39. The reason firehouses have circular stairways is from the days of yore when the engines were pulled by horses. The horses were stabled on the ground floor and figured out how to walk up straight staircases.

Buying a new BMW at 40

A man in his 40’s bought a new BMW and was out on the interstate for a nice evening drive.
The top was down, the breeze was blowing through what was left of his hair, and he decided to open her up.

As the needle jumped up to 80 mph, he suddenly saw flashing red and blue lights behind him.
“There’s no way they can catch a BMW,” he thought to himself and opened her up further.

The needle hit 90, 100…. then the reality of the situation hit him. “What the heck am I doing?” he thought and pulled over.

The cop came up to him, took his license without a word, and examined it and the car. “It’s been a long day, this is the end of my shift, and it’s Friday the 13th.

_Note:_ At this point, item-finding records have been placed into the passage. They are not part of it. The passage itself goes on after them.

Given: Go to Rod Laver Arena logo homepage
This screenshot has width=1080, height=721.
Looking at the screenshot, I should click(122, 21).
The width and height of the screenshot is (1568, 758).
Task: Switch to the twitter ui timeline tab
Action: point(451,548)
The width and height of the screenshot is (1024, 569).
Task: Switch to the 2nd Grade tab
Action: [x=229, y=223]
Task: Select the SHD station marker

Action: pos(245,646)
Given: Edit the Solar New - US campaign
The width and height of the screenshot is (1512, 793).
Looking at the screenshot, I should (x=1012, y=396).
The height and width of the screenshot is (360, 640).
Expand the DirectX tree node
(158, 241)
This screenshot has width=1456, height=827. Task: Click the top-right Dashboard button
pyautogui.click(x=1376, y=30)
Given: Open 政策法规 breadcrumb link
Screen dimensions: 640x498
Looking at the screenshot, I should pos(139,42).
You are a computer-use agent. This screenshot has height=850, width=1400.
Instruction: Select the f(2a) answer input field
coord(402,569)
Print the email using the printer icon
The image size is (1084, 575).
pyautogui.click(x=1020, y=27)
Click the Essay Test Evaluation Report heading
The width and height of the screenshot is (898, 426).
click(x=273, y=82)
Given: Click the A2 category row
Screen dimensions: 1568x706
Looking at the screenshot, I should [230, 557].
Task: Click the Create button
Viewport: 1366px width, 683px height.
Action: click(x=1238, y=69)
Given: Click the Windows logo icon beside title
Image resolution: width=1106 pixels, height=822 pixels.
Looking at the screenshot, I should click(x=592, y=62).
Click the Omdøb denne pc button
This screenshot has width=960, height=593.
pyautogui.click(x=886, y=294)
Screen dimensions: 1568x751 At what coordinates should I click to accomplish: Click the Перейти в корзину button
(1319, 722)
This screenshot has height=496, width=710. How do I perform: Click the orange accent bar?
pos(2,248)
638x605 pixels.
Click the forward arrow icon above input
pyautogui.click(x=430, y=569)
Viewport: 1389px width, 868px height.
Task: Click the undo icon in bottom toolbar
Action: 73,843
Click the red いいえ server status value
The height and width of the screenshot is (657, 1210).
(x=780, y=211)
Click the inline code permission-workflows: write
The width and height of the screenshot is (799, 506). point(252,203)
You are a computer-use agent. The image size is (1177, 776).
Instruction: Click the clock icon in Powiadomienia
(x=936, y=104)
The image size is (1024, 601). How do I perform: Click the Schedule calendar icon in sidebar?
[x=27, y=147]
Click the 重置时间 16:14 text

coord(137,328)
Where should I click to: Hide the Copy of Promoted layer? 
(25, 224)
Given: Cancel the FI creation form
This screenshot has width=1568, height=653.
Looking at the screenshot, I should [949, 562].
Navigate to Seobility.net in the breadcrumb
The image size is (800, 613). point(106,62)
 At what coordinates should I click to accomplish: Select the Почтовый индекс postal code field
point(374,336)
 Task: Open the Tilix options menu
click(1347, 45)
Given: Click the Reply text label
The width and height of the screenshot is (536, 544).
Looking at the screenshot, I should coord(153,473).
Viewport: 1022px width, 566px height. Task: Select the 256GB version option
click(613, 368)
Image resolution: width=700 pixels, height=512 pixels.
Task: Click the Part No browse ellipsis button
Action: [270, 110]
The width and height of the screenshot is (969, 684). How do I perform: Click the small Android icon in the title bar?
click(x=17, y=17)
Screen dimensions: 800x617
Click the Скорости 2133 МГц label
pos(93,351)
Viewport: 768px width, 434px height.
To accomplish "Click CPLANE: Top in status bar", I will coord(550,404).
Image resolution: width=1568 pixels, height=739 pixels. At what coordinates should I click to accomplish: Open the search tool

I don’t feel like more paperwork, so if you can give me an excuse for your driving that I haven’t heard before, you can go.” The guy thinks for a second and says,

“Last week my wife ran off with a cop. I was afraid you were trying to give her back.”

“Have a nice weekend,” said the officer.

Fortune Cookie

Three armed robbers eating at a Chinese Buffet came across three bins of fortune cookies labeled Cookie#1, Cookie#2, & Cookie#3

The sign said that 2 of the three cookies would be a ‘good’ fortune & 1 of the cookie’s fortune would be twice as good as the others. Each guy picked a different cookie.

The guy who got Cookie #1’s fortune said, “You will recieve 1000 tax free dollars at 5 PM tomorrow.”

The guy who got Cookie#2’s fortune said, “”You will recieve 1000 tax free dollars at 5 PM tomorrow.”

The guy who got Cookie#3’s fortune said,…. “Rob those two other guys at 5:01 PM tomorrow.”